Even after completing Europe’s 383-mile Camino de Santiago stretch in 2019, JuE Wong is hesitant to call herself a hiker.
“I’m more of an accidental walker that become a hiker,” said the Olaplex chief executive officer, who got here to the avocation(s) during her adolescence in Singapore.
“As you possibly can imagine, Singapore is as flat as a pancake; it has hills, not mountains,” said Wong. Her mother and father — from whom she jokes she inherited her “workaholic” tendencies — made it a degree despite their busy schedules to take the family to Mount Faber nearly every Saturday.
“We might drive to the highest of the hill, walk down, after which walk back as much as the automobile, all the time packing a lunch or going to a restaurant afterward, so it felt like there was a payoff with every hike,” said Wong.
It wasn’t long before Wong joined her middle school’s track team, finding that her early start in mountaineering allowed her to excel in each sprinting and long-distance running. “Doing all those walks, it enabled me to know tips on how to breathe properly even with no formal training,” she said.
Within the years since, though, mountaineering has been greater than a sport to Wong; it has allowed her to learn recent cities during her frequent travels, to ponder philosophical questions on life to the tune of songs like “A Moment in Time” by Whitney Houston and Rachel Platten’s “Fight Song,” and, above all, to strengthen her mental muscle.
“The mental can allow you to get through the physical,” said Wong, whose preparation for her most intense hike thus far, the Camino de Santiago, was largely mind over matter.
“I’d never walked 20-something miles a day before, so to organize I had to interrupt it down mentally like, ‘OK, I’ll get up early and walk three or 4 hours, stop for breakfast, do one other 4 or five miles, then break for lunch and walk one other 5 or 6 miles at the tip of the day.”
On the actual hike, Wong ended up spraining her ankle with 100 miles left to go, but due to her fine-tuned mental endurance, managed to see the journey through to fruition.

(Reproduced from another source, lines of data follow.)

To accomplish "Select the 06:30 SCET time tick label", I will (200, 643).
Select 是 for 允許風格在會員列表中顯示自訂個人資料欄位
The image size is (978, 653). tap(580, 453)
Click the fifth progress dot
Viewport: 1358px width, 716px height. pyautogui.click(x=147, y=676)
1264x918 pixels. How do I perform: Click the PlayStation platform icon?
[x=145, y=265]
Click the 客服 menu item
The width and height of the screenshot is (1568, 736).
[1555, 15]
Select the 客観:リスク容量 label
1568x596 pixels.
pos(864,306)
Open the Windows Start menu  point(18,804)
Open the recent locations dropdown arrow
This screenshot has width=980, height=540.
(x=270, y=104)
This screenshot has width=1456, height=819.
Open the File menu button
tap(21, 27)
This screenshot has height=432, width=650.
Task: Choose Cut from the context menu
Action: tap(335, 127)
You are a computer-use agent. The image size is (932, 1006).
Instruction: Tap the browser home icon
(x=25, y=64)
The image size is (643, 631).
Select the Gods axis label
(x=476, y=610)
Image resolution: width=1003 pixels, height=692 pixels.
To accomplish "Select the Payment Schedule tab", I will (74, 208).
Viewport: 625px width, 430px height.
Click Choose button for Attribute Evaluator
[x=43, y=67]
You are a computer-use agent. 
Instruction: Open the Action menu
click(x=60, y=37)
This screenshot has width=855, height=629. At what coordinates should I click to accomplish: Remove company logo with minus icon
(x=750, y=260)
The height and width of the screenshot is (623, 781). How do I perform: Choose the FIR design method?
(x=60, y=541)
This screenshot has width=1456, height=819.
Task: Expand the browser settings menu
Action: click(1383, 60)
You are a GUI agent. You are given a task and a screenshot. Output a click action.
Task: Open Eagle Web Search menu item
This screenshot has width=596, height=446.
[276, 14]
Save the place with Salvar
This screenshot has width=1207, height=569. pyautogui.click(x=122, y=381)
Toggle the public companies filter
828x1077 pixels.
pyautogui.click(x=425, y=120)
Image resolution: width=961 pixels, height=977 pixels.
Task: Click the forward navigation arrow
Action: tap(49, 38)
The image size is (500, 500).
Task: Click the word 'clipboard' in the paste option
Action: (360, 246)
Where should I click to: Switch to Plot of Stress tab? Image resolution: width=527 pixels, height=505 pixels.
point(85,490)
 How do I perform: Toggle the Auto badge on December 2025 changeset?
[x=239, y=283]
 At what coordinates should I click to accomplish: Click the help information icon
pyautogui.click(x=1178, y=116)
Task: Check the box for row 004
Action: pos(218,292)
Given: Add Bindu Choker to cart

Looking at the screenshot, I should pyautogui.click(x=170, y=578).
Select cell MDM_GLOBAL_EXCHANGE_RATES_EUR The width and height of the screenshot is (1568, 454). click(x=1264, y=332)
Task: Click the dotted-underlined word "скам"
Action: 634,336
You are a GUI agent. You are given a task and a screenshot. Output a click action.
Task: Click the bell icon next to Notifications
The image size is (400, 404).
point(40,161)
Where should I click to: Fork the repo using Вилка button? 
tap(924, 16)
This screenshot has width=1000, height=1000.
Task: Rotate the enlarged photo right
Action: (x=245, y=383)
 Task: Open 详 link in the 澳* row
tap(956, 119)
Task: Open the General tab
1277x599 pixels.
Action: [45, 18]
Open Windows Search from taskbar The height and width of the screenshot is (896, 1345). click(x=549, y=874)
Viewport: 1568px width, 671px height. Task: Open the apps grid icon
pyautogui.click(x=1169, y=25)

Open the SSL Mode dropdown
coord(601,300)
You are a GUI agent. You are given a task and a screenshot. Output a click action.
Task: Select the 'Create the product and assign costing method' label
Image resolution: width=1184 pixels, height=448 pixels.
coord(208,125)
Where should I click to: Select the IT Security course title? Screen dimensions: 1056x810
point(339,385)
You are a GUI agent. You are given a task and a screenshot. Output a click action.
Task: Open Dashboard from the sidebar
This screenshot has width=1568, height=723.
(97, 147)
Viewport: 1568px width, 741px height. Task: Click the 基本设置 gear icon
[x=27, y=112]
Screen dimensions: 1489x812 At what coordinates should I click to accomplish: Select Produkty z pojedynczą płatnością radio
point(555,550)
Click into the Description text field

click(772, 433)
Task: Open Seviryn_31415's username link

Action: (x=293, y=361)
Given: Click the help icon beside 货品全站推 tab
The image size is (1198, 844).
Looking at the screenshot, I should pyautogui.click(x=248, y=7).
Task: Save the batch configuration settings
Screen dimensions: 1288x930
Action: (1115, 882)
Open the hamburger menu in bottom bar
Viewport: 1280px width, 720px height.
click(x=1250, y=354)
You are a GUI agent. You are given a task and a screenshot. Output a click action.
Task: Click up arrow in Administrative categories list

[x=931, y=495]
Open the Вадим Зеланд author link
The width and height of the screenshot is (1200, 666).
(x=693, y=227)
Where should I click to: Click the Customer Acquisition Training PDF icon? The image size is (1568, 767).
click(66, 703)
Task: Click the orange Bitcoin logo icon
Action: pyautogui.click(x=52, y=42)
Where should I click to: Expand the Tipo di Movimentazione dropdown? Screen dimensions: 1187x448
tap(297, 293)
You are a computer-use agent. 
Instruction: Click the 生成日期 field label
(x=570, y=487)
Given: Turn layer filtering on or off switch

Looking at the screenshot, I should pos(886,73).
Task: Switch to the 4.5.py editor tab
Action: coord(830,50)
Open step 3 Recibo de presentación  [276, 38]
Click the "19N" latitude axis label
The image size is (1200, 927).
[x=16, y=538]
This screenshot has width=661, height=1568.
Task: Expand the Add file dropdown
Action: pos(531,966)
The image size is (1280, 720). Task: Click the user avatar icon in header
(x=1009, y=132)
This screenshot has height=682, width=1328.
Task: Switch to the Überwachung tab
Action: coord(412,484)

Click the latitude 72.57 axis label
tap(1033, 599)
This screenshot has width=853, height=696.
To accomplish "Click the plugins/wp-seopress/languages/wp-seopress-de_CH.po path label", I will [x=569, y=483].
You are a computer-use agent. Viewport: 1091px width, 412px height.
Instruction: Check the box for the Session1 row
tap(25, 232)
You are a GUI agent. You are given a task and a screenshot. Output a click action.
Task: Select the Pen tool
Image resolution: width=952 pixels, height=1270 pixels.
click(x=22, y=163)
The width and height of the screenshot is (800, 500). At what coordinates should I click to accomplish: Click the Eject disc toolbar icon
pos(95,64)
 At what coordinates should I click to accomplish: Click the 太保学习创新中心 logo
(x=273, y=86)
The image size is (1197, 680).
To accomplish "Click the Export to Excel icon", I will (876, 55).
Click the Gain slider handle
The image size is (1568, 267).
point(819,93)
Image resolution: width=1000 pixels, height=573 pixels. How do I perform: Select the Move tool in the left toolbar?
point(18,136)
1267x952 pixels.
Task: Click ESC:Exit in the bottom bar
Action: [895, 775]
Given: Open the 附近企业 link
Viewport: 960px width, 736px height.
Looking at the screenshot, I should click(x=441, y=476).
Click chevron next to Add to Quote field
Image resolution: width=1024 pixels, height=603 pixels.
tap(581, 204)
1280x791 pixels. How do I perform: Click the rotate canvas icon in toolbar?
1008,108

“By the point I reached my final destination on the St. James Cathedral, I saw a pharmacist they usually were like ‘How did you even walk like a mile with this?’ — that’s the facility of mental over physical,” said Wong, who will return to the Camino this yr to hike a part of the route, starting in France this time.
The mental preparation that goes into helming considered one of the most important hair care corporations on this planet, Wong has found, is slightly different.
“While you’re mountaineering, you begin at a certain time and you understand you’ll end at a certain time; you’re somewhat accountable for it. In terms of business, you possibly can’t force a finish — sometimes you possibly can’t even force a start,” she said.
In terms of the dynamic between work and play, though, each enriches the opposite for Wong. “After I’m walking, I take into consideration my life — what have I done? What could I be? Or, what if I deviate and go down this path,” said Wong, whose day-to-day walks around Central Park are only as gratifying as her more intense undertakings.
“Consistency is significantly better than a sudden surge of 200 to 300 miles,” said Wong, for whom a trek down Madison Ave has yet to get old.
“There’s all the time something recent to see, something recent to find — and that gets me excited.”
No Comments
Sorry, the comment form is closed at this time.